Optics of college basketball different
My wife looked at me, put up one hand, telling me she didn’t believe what she had just seen.
I watched a clip from CBS’ Sunday Morning show myself, then shared it with my bride.
George Clooney was trending on Twitter for some hair-raising reason, stunning for most of the fans of the longtime Hollywood actor.
Conversation between CBS correspondent Tracy Smith and Clooney on the network’s Sunday Morning show shifted from his post-apocalyptic thriller “The Midnight Sky,” toward the title of the interview called “Down to Earth.”
Smith queried Clooney if he cuts his own hair, something more of us are doing during the rampant COVID-19 pandemic. He admitted he’s done so for more than two decades, not a subsequent result of the fast-moving, airborne virus. More shocking was another revelation. Clooney uses a Flowbee, an electrically-powered vacuum cleaner attachment made for cutting hair that was invented in the late 1980s.
That’s so 2020, but so are the near empty college basketball arenas where cardboard cutouts of fans and celebrities — one might be Clooney — outnumber the live bodies in the socially-distanced arena.
Echoes reverberate through the barren arenas like a small, compressed rubber bouncy ball, one that would spiral out of a machine. Place some loose change in a slot between the bubble gum and temporary tattoos, twist the metal knob and see hours of happiness plop in your awaiting hand.

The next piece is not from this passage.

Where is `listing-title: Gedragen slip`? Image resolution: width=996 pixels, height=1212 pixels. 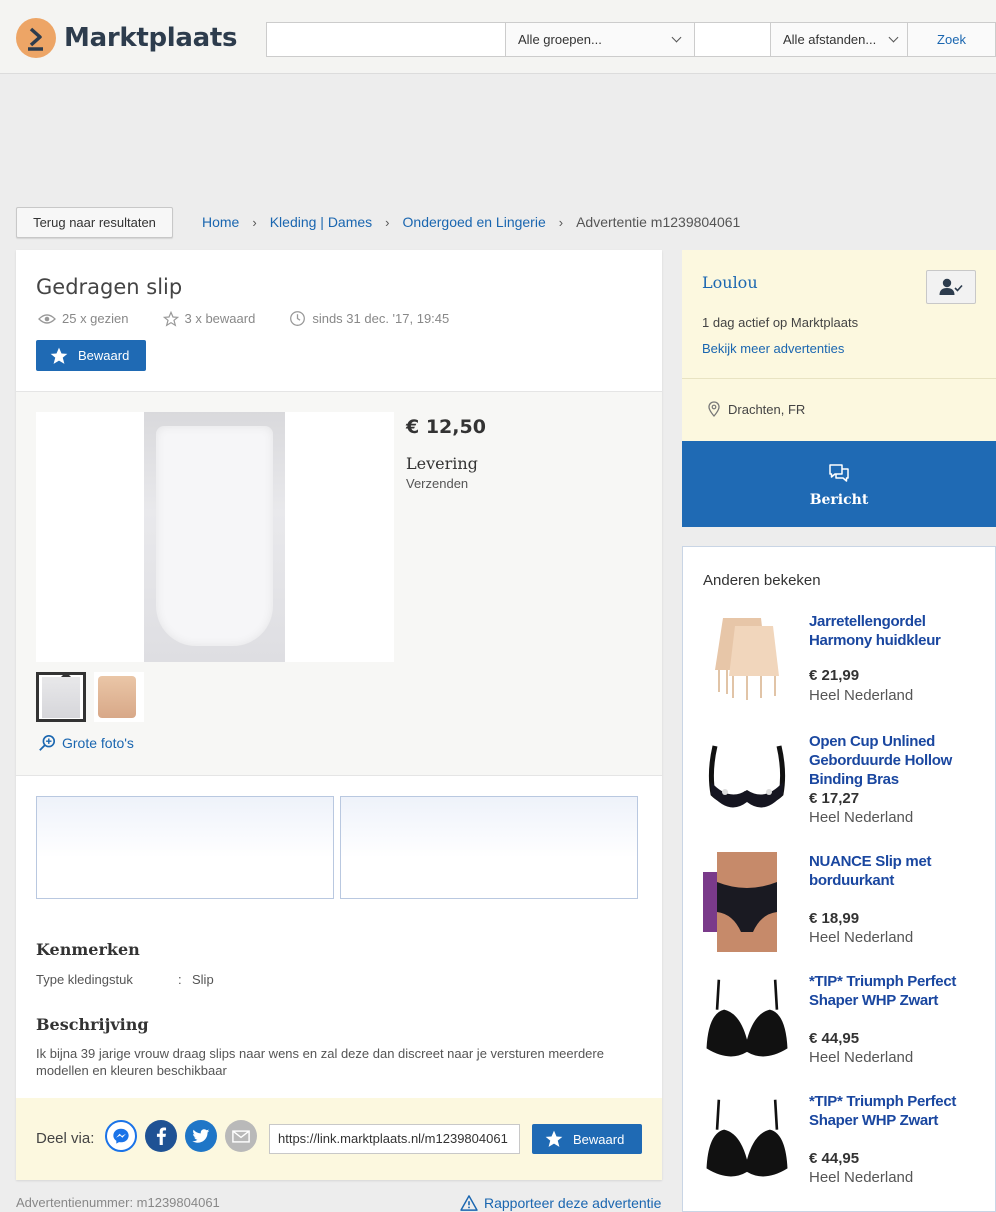 listing-title: Gedragen slip is located at coordinates (110, 287).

The same fervor cannot be shared by college basketball fans around the country. Differences are noticeable: masks are worn; chairs in the bench area are in two rows, not placed near one another.
The spacing seems more like something you would see if a portrait photographer placed a team posing for a team snapshot through a wide-angle lens.

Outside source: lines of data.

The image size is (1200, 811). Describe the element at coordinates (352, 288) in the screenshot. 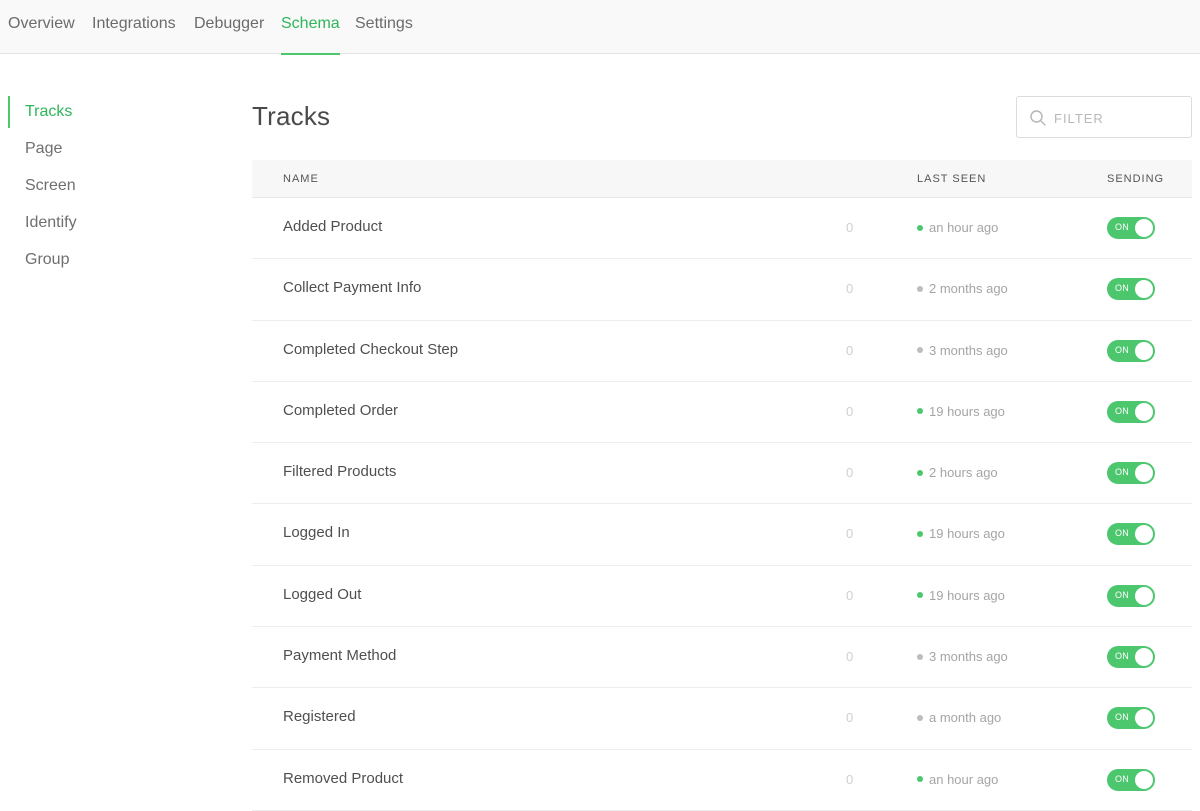

I see `event-name: Collect Payment Info` at that location.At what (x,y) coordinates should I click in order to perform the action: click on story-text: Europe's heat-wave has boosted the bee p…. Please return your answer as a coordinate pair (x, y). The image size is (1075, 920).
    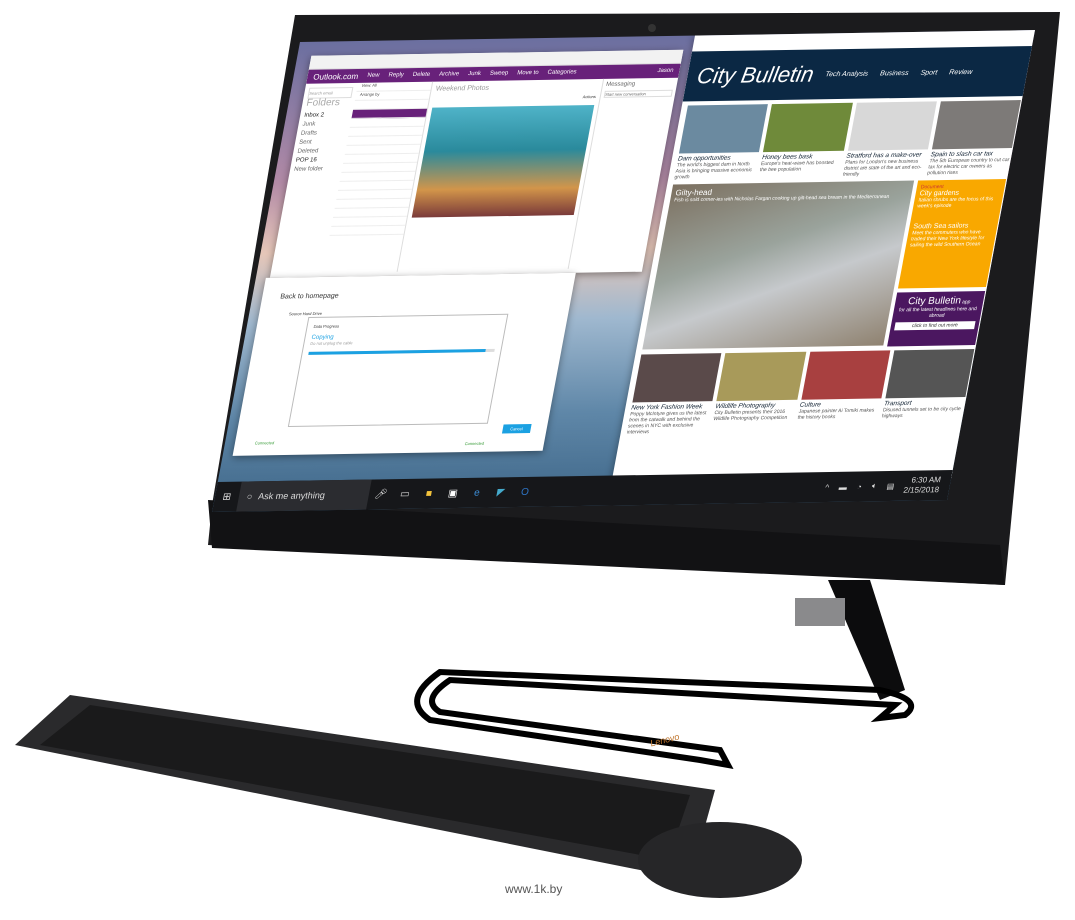
    Looking at the image, I should click on (797, 166). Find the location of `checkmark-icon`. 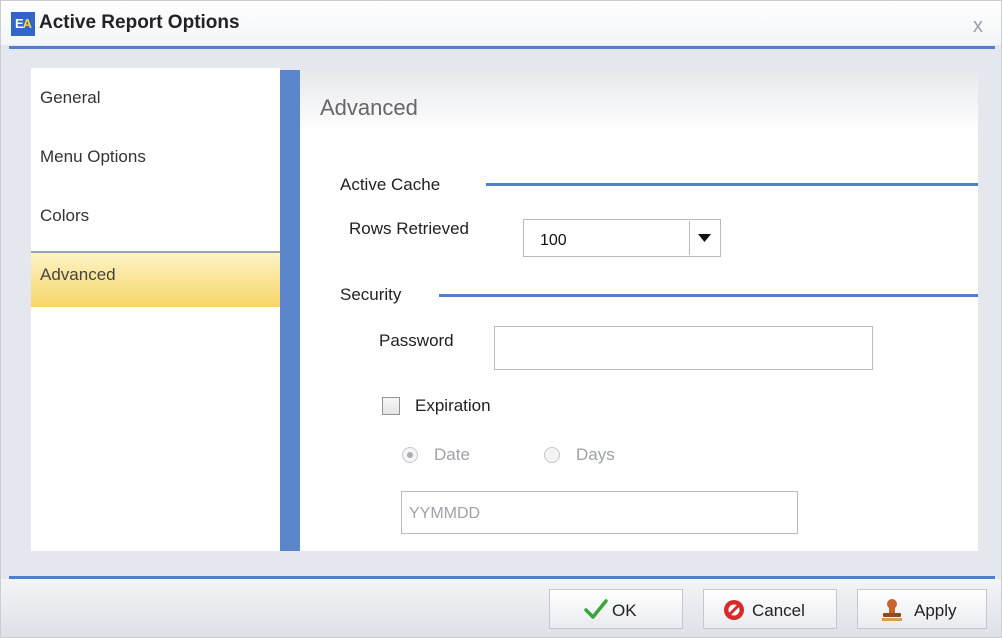

checkmark-icon is located at coordinates (596, 609).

Play on the floor seems the same with the dribble-drives penetrating a stringent man-to-man or compressed zone defense.
Other optics around the arena look different. Fans are wondering if they can be among the selected few permitted in the building under recommendations by local health departments, as more sanitation procedures are followed by those in attendance.
Youngstown State University men’s and women’s basketball teams are in quarantine because of positive COVID-19 cases for both teams.

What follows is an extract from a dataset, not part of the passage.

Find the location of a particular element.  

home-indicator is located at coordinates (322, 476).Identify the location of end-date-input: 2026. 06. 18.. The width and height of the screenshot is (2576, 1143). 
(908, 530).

No home non-conference games are scheduled for either team this calendar year. The YSU women start the season Dec. 12-13 at Northern Kentucky University, while the men currently begin their campaign Dec. 19-20 at NKU. Horizon League games are back-to-back contests at the same site this season due to safety measures to protect programs if there is an outbreak with either team.
If there is, the spread is limited to those two programs. Horizon League teams, in normal seasons, would play or host two to three games in a week. Nothing is normal in 2020.
YSU men’s coach Jerrod Calhoun said he’s hoping to secure a non-conference home game prior to Dec. 19, while YSU women’s coach John Barnes said his team’s first game is Dec. 12 at NKU.
I’m crossing my fingers for a game at Beeghly Center this calendar year. It’s been 270 days since I’ve covered a college basketball game, the last one being a March 5 Horizon League quarterfinal in Chicago, when YSU’s season ended to UIC.
Hopefully, that drought ends sooner than later for the sake of the teams and fans so we can get back to some normalcy in this topsy-turvy year of 2020.